§ **SET OF TASKS**
a) Translate into French the following sentence from the passage below on the Tax Increase Prevention Act of 2014: "The base amount is a fixed-base percentage of the taxpayer's average annual gross receipts from a U.S. trade or business, net of returns and allowances, for the 4 tax years before the credit year, and can't be less than 50% of the year's qualified research expenses."
b) Carry on the passage below on the Tax Increase Prevention Act of 2014 from the point at which it ends.

§ **TEXT BLOCK**
• • • • • • •
On Dec. 16,
2014, Congress passed the "Tax Increase Prevention Act of 2014"
(TIPA, or "the Act"), which the President is expected to sign into
law. As explained in this Special Study, the Act extends a host of tax breaks
for businesses, including the research credit, the new markets tax credit, the
employer wage credit for activated reservists, enhanced charitable deductions
for contributions of food inventory, and empowerment zone tax incentives.
The research
credit equals the sum of: (1) 20% of the excess (if any) of the qualified
research expenses for the tax year over a base amount (unless the taxpayer
elected an alternative simplified research credit); (2) the university basic
research credit (i.e., 20% of the basic research payments); (3) 20% of the
taxpayer's expenditures on qualified energy research undertaken by an energy
research consortium.
The base
amount is a fixed-base percentage of the taxpayer's average annual gross
receipts from a U.S. trade or business, net of returns and allowances, for the
4 tax years before the credit year, and can't be less than 50% of the year's
qualified research expenses. The fixed base percentage for a non-startup
company is the percentage (not exceeding 16%) that taxpayer's total qualified
research expenses are of total gross receipts for tax years beginning after '83
and before '89. A 3% fixed-base percentage applies for each of the first 5 tax
years in which a "startup company" (one with fewer than 3 tax years
with both gross receipts and qualified research expenses) has qualified
research expenses.
• • • • • • •
§ **DATASET CONTENT**
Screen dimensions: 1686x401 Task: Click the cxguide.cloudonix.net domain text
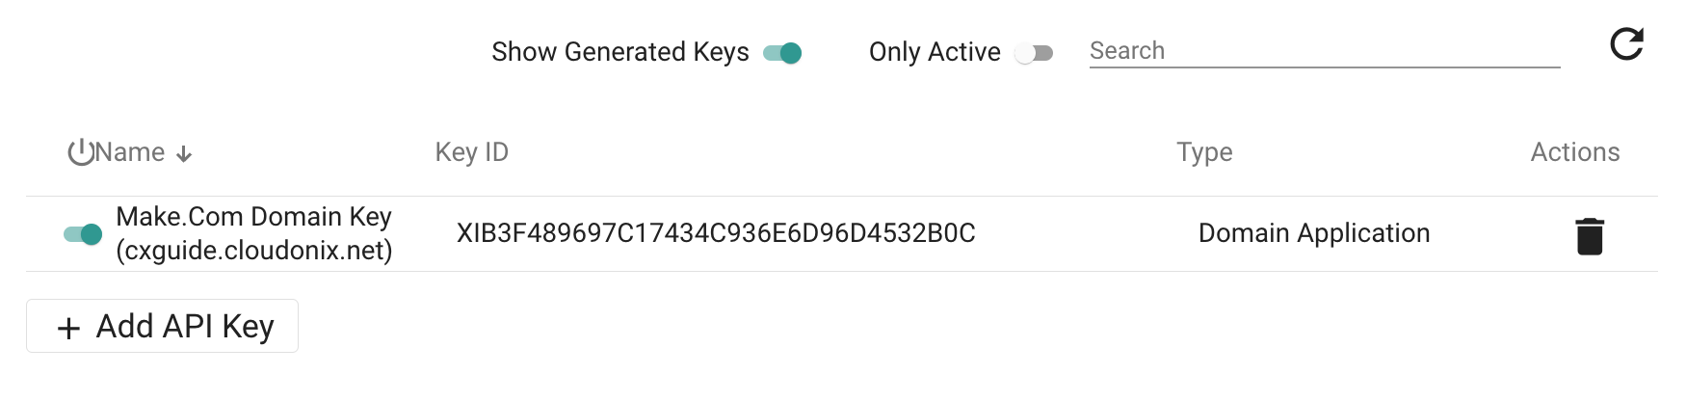pyautogui.click(x=254, y=251)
• • • • • • •
§ **TASK-BY-TASK OUTPUTS**
a) Le montant de base correspond à un pourcentage de base fixe de la moyenne annuelle des recettes brutes que le contribuable tire d'une activité commerciale ou professionnelle exercée aux États-Unis, déduction faite des retours et rabais, au titre des 4 années d'imposition précédant l'année du crédit, et ne peut être inférieur à 50 % des dépenses de recherche admissibles de l'année.

b)
A taxpayer can
elect an alternative simplified research credit equal to 14% of the excess of
the qualified research expenses for the tax year over 50% of the average qualified
research expenses for the three tax years preceding the tax year for which the
credit is being determined. If a taxpayer has no qualified research expenses in
any one of the three preceding tax years, the alternative simplified research
credit is 6% of the qualified research expenses for the tax year for which the
credit is being determined.
Under pre-Act
law, the research credit didn't apply for amounts paid or accrued after Dec.
31, 2013.
New law. TIPA retroactively extends the research credit for one year to
apply to amounts paid or accrued before Jan. 1, 2015. ( Code Sec.
41(h)(1) , as amended by Act Sec.
111(a))
The work
opportunity tax credit (WOTC) allows employers who hire members of certain
targeted groups to get a credit against income tax of a percentage of
first-year wages up to $6,000 per employee ($3,000 for qualified summer youth
employees). Where the employee is a long-term family assistance (LTFA)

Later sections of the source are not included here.